|
|
|
|
|
by sethammons
1000 days ago
|
|
Splunk is hands down the best log analysis tooling I've used. If not for the hefty price tag, I'd use it for my personal stuff and every workplace I've been. Structured logs and Splunk are the stuff dreams are made of if you care about monitoring the quality of software. The logs into metrics abilities along with the ability to unlock finding relationships in data is amazing. Mouse over the fields found in logs matching your search and see the top N values for other these keys. Imagine getting an alert and being able to search your logs for that error message and immediately being able to see it affects these N users disproportionally, that it is split 50/50 in two of your seven regions, only affects version X of your service. A couple more searches to dig in and you can see it is only feature Y with setting Z that is the problem. You switch to a timechart view and can see the moment the error started and the affected user counts. A few more minutes and your support team has a list of known affected users. You decide to monitor this new feature so you quickly create a new dashboard (or panel on an existing dashboard) and a new alert.

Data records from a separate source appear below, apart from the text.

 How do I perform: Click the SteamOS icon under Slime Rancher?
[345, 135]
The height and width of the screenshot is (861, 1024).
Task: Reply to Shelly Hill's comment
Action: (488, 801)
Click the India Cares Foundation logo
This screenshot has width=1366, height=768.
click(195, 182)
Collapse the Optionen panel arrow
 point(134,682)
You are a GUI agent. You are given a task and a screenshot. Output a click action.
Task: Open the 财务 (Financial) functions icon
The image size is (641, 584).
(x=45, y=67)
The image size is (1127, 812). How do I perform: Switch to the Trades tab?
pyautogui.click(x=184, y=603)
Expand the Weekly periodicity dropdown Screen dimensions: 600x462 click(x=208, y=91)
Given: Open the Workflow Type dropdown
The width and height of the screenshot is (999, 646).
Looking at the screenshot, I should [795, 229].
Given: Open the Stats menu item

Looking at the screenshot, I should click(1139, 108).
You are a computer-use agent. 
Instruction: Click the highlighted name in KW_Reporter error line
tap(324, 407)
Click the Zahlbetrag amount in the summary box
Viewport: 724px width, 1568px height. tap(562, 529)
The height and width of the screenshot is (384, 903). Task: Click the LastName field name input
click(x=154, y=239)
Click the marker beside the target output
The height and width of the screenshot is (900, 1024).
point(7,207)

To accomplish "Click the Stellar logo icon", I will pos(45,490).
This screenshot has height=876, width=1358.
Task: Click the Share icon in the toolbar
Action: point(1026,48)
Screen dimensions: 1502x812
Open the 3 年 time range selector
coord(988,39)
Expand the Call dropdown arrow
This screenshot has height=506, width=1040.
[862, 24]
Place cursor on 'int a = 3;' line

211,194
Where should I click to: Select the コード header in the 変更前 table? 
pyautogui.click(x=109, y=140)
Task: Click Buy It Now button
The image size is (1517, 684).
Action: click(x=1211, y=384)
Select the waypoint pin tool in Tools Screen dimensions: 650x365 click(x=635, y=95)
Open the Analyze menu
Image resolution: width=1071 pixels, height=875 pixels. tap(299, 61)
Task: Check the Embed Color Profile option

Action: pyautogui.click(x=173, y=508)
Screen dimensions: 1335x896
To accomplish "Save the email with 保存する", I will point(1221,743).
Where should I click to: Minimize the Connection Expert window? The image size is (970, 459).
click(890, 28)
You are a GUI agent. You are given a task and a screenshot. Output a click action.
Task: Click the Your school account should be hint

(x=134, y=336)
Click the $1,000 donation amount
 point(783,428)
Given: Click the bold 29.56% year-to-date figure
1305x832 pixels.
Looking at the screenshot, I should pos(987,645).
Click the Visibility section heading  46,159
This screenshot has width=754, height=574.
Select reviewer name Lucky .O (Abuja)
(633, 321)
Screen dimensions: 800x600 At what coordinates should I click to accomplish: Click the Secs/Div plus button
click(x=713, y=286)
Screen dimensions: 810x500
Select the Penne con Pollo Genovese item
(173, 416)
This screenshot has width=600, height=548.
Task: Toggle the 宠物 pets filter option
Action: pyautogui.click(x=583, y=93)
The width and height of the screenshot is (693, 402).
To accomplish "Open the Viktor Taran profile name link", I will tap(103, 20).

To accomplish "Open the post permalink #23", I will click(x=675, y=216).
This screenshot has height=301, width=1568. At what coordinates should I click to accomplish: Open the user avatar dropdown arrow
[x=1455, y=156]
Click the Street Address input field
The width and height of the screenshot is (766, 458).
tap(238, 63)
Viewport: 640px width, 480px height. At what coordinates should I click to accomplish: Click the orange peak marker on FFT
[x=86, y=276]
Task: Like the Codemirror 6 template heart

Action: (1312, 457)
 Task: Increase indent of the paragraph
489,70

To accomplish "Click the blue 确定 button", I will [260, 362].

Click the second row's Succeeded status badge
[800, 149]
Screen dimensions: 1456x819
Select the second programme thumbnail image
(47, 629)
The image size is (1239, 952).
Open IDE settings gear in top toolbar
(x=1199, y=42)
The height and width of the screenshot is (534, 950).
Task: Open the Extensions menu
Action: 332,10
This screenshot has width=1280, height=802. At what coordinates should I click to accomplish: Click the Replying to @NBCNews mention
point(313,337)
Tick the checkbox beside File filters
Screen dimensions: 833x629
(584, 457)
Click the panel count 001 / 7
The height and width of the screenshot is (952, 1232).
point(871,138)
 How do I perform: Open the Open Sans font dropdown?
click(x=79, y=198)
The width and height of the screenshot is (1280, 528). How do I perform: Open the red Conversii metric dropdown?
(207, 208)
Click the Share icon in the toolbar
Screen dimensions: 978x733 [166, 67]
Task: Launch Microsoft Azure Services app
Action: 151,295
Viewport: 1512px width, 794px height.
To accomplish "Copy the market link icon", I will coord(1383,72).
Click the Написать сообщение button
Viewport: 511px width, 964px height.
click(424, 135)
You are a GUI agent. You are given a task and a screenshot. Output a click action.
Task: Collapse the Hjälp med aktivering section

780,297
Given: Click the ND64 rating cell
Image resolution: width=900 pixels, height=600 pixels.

At no time did you have to declare a field of your structured logs as an index or as searchable or aggregatable. |
|
We used Splunk to associate a change request ticket number all the way through the change control process to the Puppet log output tagging each change to the original business purpose.
It was like magic for auditors back then and I rarely see that depth of tracing automated changes to business purpose in the field today, though we get close with gitops.